:: Excerpt to read

How to fix your DIY box dye fails, according to a pro hairstylist (and why you should avoid box dyes forever)


By Redzhanna Jazmin

How to fix your DIY box dye fails, according to a pro hairstylist (and why you should avoid box dyes forever)

Has the FMCO once again left you bored enough to warrant an at-home makeover? Has said makeover gone very, very wrong? It’s okay—this is a judgement-free zone. If you’ve caved and succumbed to the allure of a DIY hair makeover, only to find that it doesn’t look salon-fresh, fret not—we’re here to help.

Ahead, we delve into what could have caused your hair mishaps, as well as a few ways to go about fixing them:

How did this happen? What went so, so wrong?

Simply put, the answer to that question is… everything, probably. As you can probably guess from the title, our first tidbit of wisdom for you is to ditch the box dyes altogether. When it comes to hair colour, Isaac Ng, the Senior Director Stylist at Leekaja Singapore, explains that boxed dyes are a slippery slope, and that majority of mishaps occur when users are underprepared and uneducated.

::::

#### Tasks to carry out:
(A) Copy out the box dye article in full, word for word.
(B) Put the stretch of the listing from its start through the line containing "click(1332, 803)" into a numbered list, skipping blank lines. Include only those lines.

:: Data rows

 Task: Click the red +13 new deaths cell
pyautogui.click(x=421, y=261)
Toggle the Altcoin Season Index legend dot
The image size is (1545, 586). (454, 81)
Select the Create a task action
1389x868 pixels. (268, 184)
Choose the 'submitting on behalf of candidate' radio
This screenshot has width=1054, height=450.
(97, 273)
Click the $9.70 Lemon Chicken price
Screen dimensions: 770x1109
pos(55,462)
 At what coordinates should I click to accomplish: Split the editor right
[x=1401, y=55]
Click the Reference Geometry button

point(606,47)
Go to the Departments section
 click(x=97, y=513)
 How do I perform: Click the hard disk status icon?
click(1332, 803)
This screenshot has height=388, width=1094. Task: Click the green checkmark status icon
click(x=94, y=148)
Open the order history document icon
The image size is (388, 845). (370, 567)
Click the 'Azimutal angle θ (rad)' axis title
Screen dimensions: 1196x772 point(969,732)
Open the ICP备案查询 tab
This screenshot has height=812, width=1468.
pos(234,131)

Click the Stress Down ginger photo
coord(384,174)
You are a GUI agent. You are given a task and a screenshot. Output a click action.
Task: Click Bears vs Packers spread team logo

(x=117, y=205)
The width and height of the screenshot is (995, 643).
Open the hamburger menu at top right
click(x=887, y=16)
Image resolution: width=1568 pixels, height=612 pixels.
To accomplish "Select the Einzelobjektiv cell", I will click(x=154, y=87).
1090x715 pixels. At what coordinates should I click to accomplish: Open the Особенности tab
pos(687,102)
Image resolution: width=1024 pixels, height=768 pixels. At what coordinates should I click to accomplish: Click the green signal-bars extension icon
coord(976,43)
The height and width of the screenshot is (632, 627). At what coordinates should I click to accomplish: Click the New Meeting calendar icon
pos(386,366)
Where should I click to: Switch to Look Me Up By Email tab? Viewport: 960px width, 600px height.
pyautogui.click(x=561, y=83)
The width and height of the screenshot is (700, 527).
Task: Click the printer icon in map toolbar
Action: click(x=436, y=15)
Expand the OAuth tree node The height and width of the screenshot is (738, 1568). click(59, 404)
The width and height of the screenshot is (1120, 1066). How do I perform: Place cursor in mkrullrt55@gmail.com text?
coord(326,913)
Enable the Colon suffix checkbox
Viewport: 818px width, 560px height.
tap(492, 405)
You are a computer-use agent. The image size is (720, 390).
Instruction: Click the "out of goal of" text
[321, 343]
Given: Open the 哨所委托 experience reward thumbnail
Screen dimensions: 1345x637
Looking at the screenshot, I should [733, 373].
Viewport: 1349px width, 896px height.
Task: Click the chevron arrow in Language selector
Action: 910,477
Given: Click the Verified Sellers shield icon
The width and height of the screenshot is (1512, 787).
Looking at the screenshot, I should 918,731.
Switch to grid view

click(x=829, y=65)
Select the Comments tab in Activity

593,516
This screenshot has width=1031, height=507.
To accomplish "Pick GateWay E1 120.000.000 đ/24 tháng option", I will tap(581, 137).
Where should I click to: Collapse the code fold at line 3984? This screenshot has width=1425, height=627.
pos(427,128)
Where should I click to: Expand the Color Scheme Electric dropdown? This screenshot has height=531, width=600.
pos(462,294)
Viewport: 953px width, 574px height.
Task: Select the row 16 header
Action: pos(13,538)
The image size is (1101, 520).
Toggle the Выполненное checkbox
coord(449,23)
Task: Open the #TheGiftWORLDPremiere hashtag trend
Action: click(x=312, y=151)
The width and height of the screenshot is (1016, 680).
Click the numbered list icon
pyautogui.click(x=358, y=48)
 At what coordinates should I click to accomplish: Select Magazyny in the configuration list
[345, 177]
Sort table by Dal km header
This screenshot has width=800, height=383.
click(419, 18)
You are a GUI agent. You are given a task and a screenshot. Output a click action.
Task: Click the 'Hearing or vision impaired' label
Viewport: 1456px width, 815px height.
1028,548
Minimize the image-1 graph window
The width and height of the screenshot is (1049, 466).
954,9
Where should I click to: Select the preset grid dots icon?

::::

#### The answers:
(A)
How to fix your DIY box dye fails, according to a pro hairstylist (and why you should avoid box dyes forever)


By Redzhanna Jazmin

How to fix your DIY box dye fails, according to a pro hairstylist (and why you should avoid box dyes forever)

Has the FMCO once again left you bored enough to warrant an at-home makeover? Has said makeover gone very, very wrong? It’s okay—this is a judgement-free zone. If you’ve caved and succumbed to the allure of a DIY hair makeover, only to find that it doesn’t look salon-fresh, fret not—we’re here to help.

Ahead, we delve into what could have caused your hair mishaps, as well as a few ways to go about fixing them:

How did this happen? What went so, so wrong?

Simply put, the answer to that question is… everything, probably. As you can probably guess from the title, our first tidbit of wisdom for you is to ditch the box dyes altogether. When it comes to hair colour, Isaac Ng, the Senior Director Stylist at Leekaja Singapore, explains that boxed dyes are a slippery slope, and that majority of mishaps occur when users are underprepared and uneducated.

(B)
1.  Task: Click the red +13 new deaths cell
2. pyautogui.click(x=421, y=261)
3. Toggle the Altcoin Season Index legend dot
4. The image size is (1545, 586). (454, 81)
5. Select the Create a task action
6. 1389x868 pixels. (268, 184)
7. Choose the 'submitting on behalf of candidate' radio
8. This screenshot has width=1054, height=450.
9. (97, 273)
10. Click the $9.70 Lemon Chicken price
11. Screen dimensions: 770x1109
12. pos(55,462)
13.  At what coordinates should I click to accomplish: Split the editor right
14. [x=1401, y=55]
15. Click the Reference Geometry button
16. point(606,47)
17. Go to the Departments section
18.  click(x=97, y=513)
19.  How do I perform: Click the hard disk status icon?
20. click(1332, 803)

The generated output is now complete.